> _Task to carry out_:
Retype every one of the entries below word for word, omitting the pictures.

(Element lookup entries)
****

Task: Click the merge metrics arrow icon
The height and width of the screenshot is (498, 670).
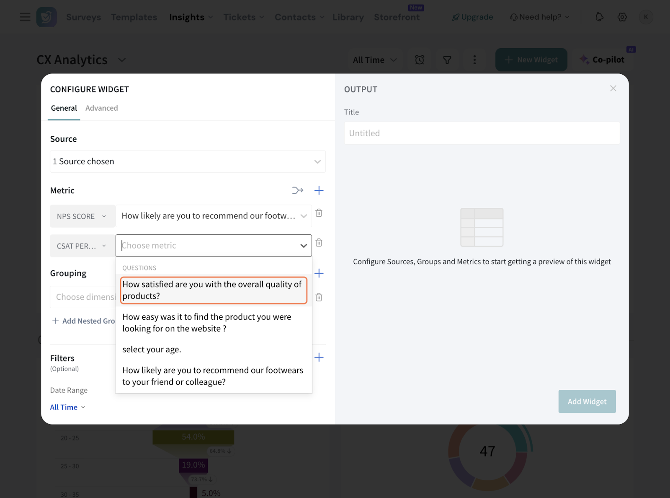Action: (297, 191)
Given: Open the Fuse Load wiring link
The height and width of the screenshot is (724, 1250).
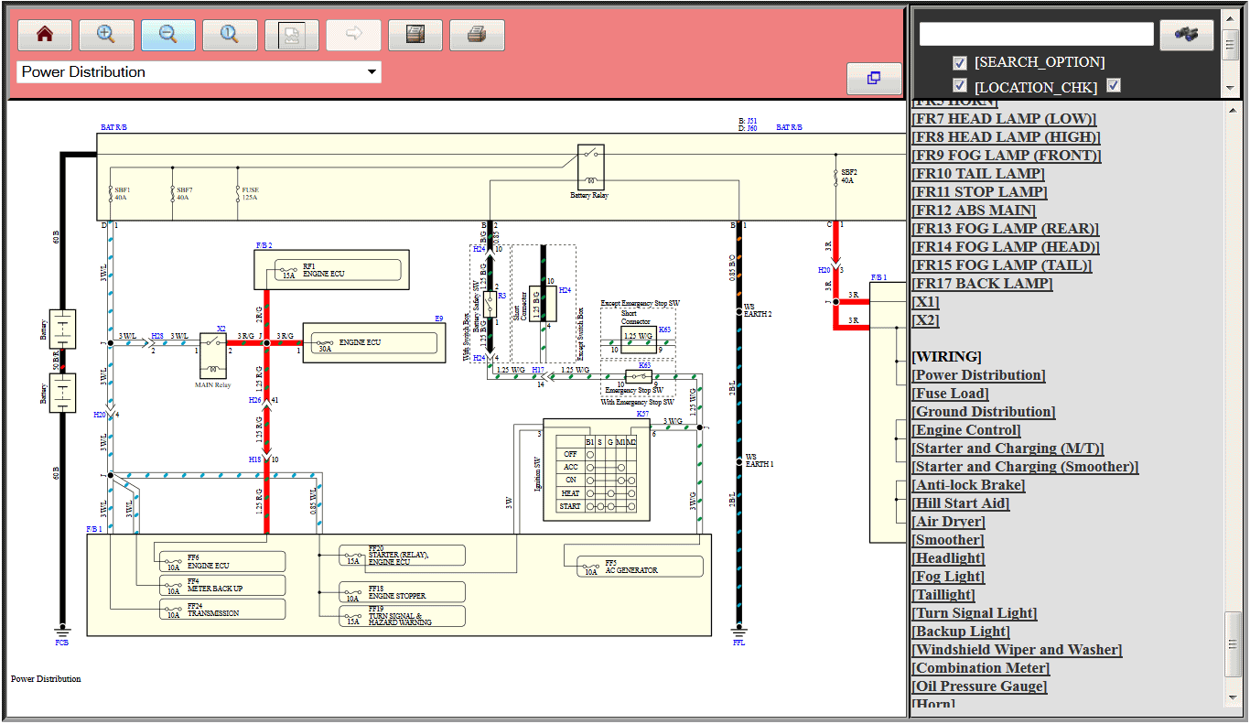Looking at the screenshot, I should pos(950,394).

****

> _Result_:
Task: Click the merge metrics arrow icon
The height and width of the screenshot is (498, 670).
Action: (297, 191)
Given: Open the Fuse Load wiring link
The height and width of the screenshot is (724, 1250).
Looking at the screenshot, I should pos(950,394).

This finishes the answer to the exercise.